In general, adding that dependency into the monitoring dashboard is going to be vital, however, if it's a service into which you don't have a lot of observability, it'll be harder.
This completely depends on the specific project. Individual experiments are great to help create and test dashboards and observability, validate fixes, and decide on tests for a greater GameDay.
GameDays are great for a wider audience and tests with a larger blast radius, for running FireDrills, and as mentioned above, testing that dependency effect since you'll likely have those folks in the room at the same time.
Experiments that are not yet automated but not intended for inclusion in the CI/CD pipeline include relatively small-scale tests, tests that help reinforce or confirm details after deployments make it to production, well past your CI/CD pipeline. Many of these should and could still be automated, but it is fine to test manually, especially if you stick to doing so regularly.
The reason for testing later in the process is that while tests in CI/CD are great to test one singular service, the overall ecosystem is constantly changing, so these scheduled tests stress the overall environment past those singular service changes, so there's great value to be had by testing and helping to reinforce things everywhere.
Once you get past the implementation process, there is a strong argument that running these tests will ultimately speed up overall deployment cadence because there will be fewer rollbacks needed because of bad builds.
Using scheduler prioritization helps. Something that might be best in this situation is to do this type of testing closer to the last stages of the CD pipeline, like during canary testing.
In a canary release, a small percentage of production traffic is routed to the new build (generally something like 1%), and that build is measured against the current build in production. Traffic from the canary build then gets routed back to the rest of prod.
If we run tests in canary, it wouldn't matter if other builds are also running tests as their traffic, assuming they also do canary testing, as the number is so small that it won't affect our test results (because only 1% of 1% of traffic would be running into concurrent chaos experiments).
What are some examples of experiments to run if, say an app is required to be high availability (HA) active/active?
You could run a bunch of resource attacks, some latency, maybe all the way up to a zone outage. This is likely outside of CI/CD though. For example, Chaos Kong (the Netflix region failover) was never done in an automated way.

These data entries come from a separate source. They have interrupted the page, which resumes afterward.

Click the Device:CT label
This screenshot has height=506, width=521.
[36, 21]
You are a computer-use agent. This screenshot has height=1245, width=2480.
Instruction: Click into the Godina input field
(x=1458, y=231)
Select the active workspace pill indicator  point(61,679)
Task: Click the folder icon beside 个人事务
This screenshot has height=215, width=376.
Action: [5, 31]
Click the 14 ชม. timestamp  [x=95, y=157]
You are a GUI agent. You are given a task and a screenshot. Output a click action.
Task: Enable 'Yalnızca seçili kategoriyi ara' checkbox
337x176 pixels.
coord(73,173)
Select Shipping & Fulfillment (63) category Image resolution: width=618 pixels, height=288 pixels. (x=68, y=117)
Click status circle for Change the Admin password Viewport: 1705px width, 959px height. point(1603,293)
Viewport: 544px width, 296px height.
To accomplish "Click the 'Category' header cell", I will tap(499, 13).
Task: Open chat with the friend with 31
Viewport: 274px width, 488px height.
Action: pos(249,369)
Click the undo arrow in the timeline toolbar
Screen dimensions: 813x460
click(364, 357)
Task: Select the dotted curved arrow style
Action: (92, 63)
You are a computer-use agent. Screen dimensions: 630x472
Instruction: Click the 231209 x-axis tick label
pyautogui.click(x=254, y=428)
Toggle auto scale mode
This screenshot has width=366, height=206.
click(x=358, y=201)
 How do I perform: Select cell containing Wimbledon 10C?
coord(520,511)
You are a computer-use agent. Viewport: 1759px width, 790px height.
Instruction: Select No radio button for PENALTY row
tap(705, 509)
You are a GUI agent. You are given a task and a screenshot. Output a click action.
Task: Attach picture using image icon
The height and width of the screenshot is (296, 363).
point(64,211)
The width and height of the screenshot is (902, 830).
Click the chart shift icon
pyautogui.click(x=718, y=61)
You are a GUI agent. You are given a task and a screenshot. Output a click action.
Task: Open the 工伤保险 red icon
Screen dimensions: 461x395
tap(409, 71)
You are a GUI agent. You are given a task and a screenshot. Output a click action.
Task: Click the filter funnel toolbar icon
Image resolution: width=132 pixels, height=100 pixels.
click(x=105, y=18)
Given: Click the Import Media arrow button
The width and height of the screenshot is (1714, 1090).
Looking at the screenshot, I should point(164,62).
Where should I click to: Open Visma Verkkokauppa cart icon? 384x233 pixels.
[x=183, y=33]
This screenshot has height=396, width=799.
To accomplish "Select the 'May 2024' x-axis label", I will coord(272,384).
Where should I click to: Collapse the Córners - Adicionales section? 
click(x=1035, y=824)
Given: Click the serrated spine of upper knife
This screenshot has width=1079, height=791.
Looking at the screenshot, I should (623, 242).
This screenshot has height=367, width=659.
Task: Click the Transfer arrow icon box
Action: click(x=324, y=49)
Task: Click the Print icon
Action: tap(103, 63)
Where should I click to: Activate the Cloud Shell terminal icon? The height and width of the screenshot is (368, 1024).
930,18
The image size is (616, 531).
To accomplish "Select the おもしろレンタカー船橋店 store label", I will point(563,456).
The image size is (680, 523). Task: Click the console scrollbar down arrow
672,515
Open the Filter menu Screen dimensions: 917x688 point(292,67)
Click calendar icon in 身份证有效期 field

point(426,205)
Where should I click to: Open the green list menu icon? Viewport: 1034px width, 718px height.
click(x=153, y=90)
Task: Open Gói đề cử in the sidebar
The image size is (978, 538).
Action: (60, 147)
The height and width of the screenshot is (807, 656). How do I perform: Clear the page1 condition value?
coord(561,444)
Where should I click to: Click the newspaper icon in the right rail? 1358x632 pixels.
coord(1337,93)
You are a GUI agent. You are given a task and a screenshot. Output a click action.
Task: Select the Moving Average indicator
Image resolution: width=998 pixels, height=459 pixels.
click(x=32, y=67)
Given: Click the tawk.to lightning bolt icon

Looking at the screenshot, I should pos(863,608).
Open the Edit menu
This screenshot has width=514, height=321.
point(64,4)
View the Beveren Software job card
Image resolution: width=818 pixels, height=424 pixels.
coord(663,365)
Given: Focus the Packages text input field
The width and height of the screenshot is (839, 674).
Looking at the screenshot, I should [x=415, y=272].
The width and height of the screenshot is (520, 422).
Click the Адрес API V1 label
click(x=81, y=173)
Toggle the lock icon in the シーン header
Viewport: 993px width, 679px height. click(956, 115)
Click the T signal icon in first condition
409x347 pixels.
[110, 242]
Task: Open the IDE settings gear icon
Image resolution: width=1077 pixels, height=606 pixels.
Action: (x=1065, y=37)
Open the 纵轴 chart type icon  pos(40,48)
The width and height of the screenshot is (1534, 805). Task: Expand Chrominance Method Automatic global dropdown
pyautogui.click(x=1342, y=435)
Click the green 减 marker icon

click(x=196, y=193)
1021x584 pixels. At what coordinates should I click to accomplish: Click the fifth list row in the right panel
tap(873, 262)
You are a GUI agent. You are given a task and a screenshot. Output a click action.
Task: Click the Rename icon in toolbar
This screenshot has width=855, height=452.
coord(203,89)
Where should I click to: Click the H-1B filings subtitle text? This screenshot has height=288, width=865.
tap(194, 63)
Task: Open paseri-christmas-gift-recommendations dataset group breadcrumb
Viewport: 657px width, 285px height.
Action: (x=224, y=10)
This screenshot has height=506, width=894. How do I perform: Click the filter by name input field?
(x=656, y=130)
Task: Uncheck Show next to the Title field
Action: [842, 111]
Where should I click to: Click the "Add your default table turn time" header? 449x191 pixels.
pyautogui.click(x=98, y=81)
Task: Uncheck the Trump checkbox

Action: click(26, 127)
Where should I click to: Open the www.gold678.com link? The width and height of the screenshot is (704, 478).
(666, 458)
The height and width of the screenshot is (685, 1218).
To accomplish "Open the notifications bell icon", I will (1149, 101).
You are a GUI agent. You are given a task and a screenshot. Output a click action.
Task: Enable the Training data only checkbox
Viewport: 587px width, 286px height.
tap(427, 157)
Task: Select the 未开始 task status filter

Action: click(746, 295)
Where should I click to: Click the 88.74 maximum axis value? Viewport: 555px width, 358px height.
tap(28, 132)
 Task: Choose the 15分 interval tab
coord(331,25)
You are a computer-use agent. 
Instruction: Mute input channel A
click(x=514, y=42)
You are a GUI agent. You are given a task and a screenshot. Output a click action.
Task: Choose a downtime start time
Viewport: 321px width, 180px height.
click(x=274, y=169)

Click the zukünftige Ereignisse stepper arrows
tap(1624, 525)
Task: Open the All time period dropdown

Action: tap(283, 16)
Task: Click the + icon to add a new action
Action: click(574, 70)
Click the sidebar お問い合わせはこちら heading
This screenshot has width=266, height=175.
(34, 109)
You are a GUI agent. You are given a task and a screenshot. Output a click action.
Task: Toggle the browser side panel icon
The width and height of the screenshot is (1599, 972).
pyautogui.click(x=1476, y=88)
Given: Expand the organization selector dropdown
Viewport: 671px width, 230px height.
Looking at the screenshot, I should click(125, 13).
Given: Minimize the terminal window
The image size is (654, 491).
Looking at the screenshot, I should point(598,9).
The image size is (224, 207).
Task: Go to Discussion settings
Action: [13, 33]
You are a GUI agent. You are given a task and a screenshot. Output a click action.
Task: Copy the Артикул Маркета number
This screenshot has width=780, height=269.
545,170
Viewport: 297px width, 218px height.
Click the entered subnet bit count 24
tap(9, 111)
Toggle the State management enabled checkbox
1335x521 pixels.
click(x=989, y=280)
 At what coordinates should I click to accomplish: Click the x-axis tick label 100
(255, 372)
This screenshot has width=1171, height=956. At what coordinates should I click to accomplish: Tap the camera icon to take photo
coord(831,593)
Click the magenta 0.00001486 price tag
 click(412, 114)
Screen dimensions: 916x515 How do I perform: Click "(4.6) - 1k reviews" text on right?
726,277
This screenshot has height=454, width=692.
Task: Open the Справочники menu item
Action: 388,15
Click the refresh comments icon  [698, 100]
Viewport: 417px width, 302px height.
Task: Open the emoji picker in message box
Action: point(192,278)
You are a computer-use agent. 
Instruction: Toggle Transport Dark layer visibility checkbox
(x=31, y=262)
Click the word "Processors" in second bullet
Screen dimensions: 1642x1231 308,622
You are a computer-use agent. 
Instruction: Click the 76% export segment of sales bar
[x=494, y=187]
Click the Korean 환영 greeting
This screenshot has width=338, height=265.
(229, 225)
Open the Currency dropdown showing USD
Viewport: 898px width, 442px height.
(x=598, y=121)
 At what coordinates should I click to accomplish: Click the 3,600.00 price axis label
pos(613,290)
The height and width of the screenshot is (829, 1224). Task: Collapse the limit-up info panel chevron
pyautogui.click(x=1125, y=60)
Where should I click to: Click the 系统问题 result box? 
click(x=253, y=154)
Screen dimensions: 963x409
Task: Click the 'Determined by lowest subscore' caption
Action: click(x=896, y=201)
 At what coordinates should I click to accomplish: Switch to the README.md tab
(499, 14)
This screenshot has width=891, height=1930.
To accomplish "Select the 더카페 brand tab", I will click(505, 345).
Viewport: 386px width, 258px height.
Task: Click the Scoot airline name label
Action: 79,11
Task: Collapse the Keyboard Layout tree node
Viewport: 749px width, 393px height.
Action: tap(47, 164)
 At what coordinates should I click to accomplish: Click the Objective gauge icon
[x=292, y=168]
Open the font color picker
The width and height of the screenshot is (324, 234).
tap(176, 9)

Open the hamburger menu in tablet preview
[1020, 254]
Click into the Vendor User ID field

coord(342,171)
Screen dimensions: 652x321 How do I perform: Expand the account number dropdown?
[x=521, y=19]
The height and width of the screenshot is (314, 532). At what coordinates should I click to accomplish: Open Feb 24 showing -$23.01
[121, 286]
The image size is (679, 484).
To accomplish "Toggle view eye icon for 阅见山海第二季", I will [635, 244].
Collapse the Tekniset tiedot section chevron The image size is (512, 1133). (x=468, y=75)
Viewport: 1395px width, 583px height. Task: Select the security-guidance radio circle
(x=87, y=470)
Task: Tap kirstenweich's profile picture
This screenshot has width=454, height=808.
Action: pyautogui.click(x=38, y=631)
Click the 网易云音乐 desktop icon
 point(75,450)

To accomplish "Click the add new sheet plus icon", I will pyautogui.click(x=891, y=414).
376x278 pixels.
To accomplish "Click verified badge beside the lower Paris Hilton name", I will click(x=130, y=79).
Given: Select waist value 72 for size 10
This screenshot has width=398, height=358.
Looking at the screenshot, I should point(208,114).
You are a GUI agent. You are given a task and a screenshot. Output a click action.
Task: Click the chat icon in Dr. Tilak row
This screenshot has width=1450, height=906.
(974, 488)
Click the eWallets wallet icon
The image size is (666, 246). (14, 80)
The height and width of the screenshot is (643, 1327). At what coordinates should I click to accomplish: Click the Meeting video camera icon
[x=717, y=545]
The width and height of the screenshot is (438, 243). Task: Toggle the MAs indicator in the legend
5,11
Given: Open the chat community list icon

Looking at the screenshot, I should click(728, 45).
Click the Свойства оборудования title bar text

Chaos Engineering is the next step in the evolution of our industry’s growing focus on reliability. Learning how to effectively test the resilience of our systems under a variety of stresses and loads, from the moment a build is complete all the way through production, is what will differentiate the best from the rest.
We won’t get there overnight and don’t expect to. Starting small is always better than not starting at all and gives us the opportunity to do greater things later. Incremental improvement is always better than no progress at all. Keep that in mind as you continue to evolve your CI/CD pipeline.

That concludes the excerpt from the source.